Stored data
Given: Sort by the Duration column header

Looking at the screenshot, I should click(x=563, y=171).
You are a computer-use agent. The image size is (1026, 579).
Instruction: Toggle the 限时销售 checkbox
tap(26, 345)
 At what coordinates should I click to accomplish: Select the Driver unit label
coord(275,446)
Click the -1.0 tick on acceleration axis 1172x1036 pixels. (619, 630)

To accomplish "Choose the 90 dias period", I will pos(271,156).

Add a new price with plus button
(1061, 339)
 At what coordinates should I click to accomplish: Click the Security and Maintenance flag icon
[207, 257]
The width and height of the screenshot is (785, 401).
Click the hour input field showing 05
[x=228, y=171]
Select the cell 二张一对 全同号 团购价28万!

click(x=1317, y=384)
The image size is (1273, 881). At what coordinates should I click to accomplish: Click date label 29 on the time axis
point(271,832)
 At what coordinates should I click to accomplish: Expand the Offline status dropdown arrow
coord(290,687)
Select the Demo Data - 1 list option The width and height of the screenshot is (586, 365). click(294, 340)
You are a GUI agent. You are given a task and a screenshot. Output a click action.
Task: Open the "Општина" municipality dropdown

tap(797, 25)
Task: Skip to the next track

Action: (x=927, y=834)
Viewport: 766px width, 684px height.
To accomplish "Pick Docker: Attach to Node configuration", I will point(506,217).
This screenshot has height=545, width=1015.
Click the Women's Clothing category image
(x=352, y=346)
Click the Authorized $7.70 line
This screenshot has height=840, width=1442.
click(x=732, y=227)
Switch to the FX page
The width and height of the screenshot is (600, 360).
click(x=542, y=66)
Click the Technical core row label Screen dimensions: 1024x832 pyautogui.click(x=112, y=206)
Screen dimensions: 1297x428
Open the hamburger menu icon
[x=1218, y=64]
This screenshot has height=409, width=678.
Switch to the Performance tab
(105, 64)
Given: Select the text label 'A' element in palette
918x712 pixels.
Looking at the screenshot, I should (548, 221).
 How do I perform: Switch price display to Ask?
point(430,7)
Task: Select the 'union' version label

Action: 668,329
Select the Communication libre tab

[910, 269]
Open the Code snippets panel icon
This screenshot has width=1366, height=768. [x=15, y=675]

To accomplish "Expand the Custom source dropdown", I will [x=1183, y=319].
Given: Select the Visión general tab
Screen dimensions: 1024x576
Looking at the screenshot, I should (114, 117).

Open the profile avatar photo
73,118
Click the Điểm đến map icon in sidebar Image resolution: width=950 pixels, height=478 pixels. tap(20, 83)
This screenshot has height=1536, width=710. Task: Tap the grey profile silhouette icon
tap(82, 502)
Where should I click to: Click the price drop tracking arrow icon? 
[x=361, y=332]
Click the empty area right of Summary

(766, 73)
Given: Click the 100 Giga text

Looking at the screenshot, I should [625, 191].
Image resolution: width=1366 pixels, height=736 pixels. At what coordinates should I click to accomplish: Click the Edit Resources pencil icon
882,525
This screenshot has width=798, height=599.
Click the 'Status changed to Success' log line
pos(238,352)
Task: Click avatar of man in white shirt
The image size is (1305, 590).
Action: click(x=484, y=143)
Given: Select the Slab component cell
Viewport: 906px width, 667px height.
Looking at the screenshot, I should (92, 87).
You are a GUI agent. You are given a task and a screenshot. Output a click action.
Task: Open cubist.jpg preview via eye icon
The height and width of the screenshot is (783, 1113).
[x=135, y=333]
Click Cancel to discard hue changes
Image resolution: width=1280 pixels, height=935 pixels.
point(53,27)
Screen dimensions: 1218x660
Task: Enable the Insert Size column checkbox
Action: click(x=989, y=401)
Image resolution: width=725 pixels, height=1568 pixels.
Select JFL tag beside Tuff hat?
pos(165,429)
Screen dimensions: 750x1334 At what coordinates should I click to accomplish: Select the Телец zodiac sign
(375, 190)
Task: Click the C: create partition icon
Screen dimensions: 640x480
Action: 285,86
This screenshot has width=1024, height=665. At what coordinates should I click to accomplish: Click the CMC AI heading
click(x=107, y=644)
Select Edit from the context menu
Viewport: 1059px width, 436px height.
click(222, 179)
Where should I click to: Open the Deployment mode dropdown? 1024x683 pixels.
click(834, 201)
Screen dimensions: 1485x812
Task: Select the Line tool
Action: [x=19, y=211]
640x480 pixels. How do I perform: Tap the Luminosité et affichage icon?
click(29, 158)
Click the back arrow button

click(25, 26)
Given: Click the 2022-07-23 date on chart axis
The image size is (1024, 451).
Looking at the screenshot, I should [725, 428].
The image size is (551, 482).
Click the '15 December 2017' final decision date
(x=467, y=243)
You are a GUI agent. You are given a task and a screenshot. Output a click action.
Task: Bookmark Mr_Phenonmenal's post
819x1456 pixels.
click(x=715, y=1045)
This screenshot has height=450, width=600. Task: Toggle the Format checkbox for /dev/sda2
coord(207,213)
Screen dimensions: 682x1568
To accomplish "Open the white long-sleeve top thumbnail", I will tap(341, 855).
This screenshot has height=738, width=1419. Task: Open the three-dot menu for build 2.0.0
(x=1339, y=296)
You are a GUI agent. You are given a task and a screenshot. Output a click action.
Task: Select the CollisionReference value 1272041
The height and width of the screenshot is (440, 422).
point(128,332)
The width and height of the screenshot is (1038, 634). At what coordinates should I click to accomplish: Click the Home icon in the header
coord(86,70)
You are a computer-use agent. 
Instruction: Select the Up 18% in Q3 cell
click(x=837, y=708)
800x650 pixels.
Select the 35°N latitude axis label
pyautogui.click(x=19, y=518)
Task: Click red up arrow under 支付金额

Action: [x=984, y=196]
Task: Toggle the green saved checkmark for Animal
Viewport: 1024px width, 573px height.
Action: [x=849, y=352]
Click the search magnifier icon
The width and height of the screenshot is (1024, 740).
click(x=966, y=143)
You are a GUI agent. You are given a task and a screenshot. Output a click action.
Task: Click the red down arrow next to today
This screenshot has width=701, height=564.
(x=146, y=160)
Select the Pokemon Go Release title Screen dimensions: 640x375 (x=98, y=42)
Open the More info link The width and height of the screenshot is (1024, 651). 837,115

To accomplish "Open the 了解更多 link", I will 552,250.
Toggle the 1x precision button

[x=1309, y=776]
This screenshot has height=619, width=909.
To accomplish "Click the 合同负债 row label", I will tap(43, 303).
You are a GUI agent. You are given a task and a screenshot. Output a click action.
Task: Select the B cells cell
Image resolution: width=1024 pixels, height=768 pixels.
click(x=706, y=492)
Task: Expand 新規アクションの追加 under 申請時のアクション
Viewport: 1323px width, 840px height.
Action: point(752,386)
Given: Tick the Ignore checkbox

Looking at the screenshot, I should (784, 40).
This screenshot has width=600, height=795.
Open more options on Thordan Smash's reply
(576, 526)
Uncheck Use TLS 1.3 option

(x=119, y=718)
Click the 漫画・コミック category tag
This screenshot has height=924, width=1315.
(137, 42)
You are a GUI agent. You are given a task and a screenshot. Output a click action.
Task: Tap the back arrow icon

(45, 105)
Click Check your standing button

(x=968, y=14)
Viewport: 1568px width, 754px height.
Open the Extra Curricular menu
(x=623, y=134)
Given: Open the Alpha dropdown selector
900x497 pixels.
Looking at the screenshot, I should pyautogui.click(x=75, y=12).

_WORK INSTRUCTIONS_.
Print each entry above exactly as given.

_EXERCISE SOLUTION_.
Given: Sort by the Duration column header

Looking at the screenshot, I should click(x=563, y=171).
You are a computer-use agent. The image size is (1026, 579).
Instruction: Toggle the 限时销售 checkbox
tap(26, 345)
 At what coordinates should I click to accomplish: Select the Driver unit label
coord(275,446)
Click the -1.0 tick on acceleration axis 1172x1036 pixels. (619, 630)

To accomplish "Choose the 90 dias period", I will pos(271,156).

Add a new price with plus button
(1061, 339)
 At what coordinates should I click to accomplish: Click the Security and Maintenance flag icon
[207, 257]
The width and height of the screenshot is (785, 401).
Click the hour input field showing 05
[x=228, y=171]
Select the cell 二张一对 全同号 团购价28万!

click(x=1317, y=384)
The image size is (1273, 881). At what coordinates should I click to accomplish: Click date label 29 on the time axis
point(271,832)
 At what coordinates should I click to accomplish: Expand the Offline status dropdown arrow
coord(290,687)
Select the Demo Data - 1 list option The width and height of the screenshot is (586, 365). click(294, 340)
You are a GUI agent. You are given a task and a screenshot. Output a click action.
Task: Open the "Општина" municipality dropdown

tap(797, 25)
Task: Skip to the next track

Action: (x=927, y=834)
Viewport: 766px width, 684px height.
To accomplish "Pick Docker: Attach to Node configuration", I will point(506,217).
This screenshot has height=545, width=1015.
Click the Women's Clothing category image
(x=352, y=346)
Click the Authorized $7.70 line
This screenshot has height=840, width=1442.
click(x=732, y=227)
Switch to the FX page
The width and height of the screenshot is (600, 360).
click(x=542, y=66)
Click the Technical core row label Screen dimensions: 1024x832 pyautogui.click(x=112, y=206)
Screen dimensions: 1297x428
Open the hamburger menu icon
[x=1218, y=64]
This screenshot has height=409, width=678.
Switch to the Performance tab
(105, 64)
Given: Select the text label 'A' element in palette
918x712 pixels.
Looking at the screenshot, I should (548, 221).
 How do I perform: Switch price display to Ask?
point(430,7)
Task: Select the 'union' version label

Action: 668,329
Select the Communication libre tab

[910, 269]
Open the Code snippets panel icon
This screenshot has width=1366, height=768. [x=15, y=675]

To accomplish "Expand the Custom source dropdown", I will [x=1183, y=319].
Given: Select the Visión general tab
Screen dimensions: 1024x576
Looking at the screenshot, I should (114, 117).

Open the profile avatar photo
73,118
Click the Điểm đến map icon in sidebar Image resolution: width=950 pixels, height=478 pixels. tap(20, 83)
This screenshot has height=1536, width=710. Task: Tap the grey profile silhouette icon
tap(82, 502)
Where should I click to: Click the price drop tracking arrow icon? 
[x=361, y=332]
Click the empty area right of Summary

(766, 73)
Given: Click the 100 Giga text

Looking at the screenshot, I should [625, 191].
Image resolution: width=1366 pixels, height=736 pixels. At what coordinates should I click to accomplish: Click the Edit Resources pencil icon
882,525
This screenshot has width=798, height=599.
Click the 'Status changed to Success' log line
pos(238,352)
Task: Click avatar of man in white shirt
The image size is (1305, 590).
Action: click(x=484, y=143)
Given: Select the Slab component cell
Viewport: 906px width, 667px height.
Looking at the screenshot, I should (92, 87).
You are a GUI agent. You are given a task and a screenshot. Output a click action.
Task: Open cubist.jpg preview via eye icon
The height and width of the screenshot is (783, 1113).
[x=135, y=333]
Click Cancel to discard hue changes
Image resolution: width=1280 pixels, height=935 pixels.
point(53,27)
Screen dimensions: 1218x660
Task: Enable the Insert Size column checkbox
Action: click(x=989, y=401)
Image resolution: width=725 pixels, height=1568 pixels.
Select JFL tag beside Tuff hat?
pos(165,429)
Screen dimensions: 750x1334 At what coordinates should I click to accomplish: Select the Телец zodiac sign
(375, 190)
Task: Click the C: create partition icon
Screen dimensions: 640x480
Action: 285,86
This screenshot has width=1024, height=665. At what coordinates should I click to accomplish: Click the CMC AI heading
click(x=107, y=644)
Select Edit from the context menu
Viewport: 1059px width, 436px height.
click(222, 179)
Where should I click to: Open the Deployment mode dropdown? 1024x683 pixels.
click(834, 201)
Screen dimensions: 1485x812
Task: Select the Line tool
Action: [x=19, y=211]
640x480 pixels. How do I perform: Tap the Luminosité et affichage icon?
click(29, 158)
Click the back arrow button

click(25, 26)
Given: Click the 2022-07-23 date on chart axis
The image size is (1024, 451).
Looking at the screenshot, I should [725, 428].
The image size is (551, 482).
Click the '15 December 2017' final decision date
(x=467, y=243)
You are a GUI agent. You are given a task and a screenshot. Output a click action.
Task: Bookmark Mr_Phenonmenal's post
819x1456 pixels.
click(x=715, y=1045)
This screenshot has height=450, width=600. Task: Toggle the Format checkbox for /dev/sda2
coord(207,213)
Screen dimensions: 682x1568
To accomplish "Open the white long-sleeve top thumbnail", I will tap(341, 855).
This screenshot has height=738, width=1419. Task: Open the three-dot menu for build 2.0.0
(x=1339, y=296)
You are a GUI agent. You are given a task and a screenshot. Output a click action.
Task: Select the CollisionReference value 1272041
The height and width of the screenshot is (440, 422).
point(128,332)
The width and height of the screenshot is (1038, 634). At what coordinates should I click to accomplish: Click the Home icon in the header
coord(86,70)
You are a computer-use agent. 
Instruction: Select the Up 18% in Q3 cell
click(x=837, y=708)
800x650 pixels.
Select the 35°N latitude axis label
pyautogui.click(x=19, y=518)
Task: Click red up arrow under 支付金额

Action: [x=984, y=196]
Task: Toggle the green saved checkmark for Animal
Viewport: 1024px width, 573px height.
Action: [x=849, y=352]
Click the search magnifier icon
The width and height of the screenshot is (1024, 740).
click(x=966, y=143)
You are a GUI agent. You are given a task and a screenshot. Output a click action.
Task: Click the red down arrow next to today
This screenshot has width=701, height=564.
(x=146, y=160)
Select the Pokemon Go Release title Screen dimensions: 640x375 (x=98, y=42)
Open the More info link The width and height of the screenshot is (1024, 651). 837,115

To accomplish "Open the 了解更多 link", I will 552,250.
Toggle the 1x precision button

[x=1309, y=776]
This screenshot has height=619, width=909.
To accomplish "Click the 合同负债 row label", I will tap(43, 303).
You are a GUI agent. You are given a task and a screenshot. Output a click action.
Task: Select the B cells cell
Image resolution: width=1024 pixels, height=768 pixels.
click(x=706, y=492)
Task: Expand 新規アクションの追加 under 申請時のアクション
Viewport: 1323px width, 840px height.
Action: point(752,386)
Given: Tick the Ignore checkbox

Looking at the screenshot, I should (784, 40).
This screenshot has width=600, height=795.
Open more options on Thordan Smash's reply
(576, 526)
Uncheck Use TLS 1.3 option

(x=119, y=718)
Click the 漫画・コミック category tag
This screenshot has height=924, width=1315.
(137, 42)
You are a GUI agent. You are given a task and a screenshot. Output a click action.
Task: Tap the back arrow icon

(45, 105)
Click Check your standing button

(x=968, y=14)
Viewport: 1568px width, 754px height.
Open the Extra Curricular menu
(x=623, y=134)
Given: Open the Alpha dropdown selector
900x497 pixels.
Looking at the screenshot, I should pyautogui.click(x=75, y=12).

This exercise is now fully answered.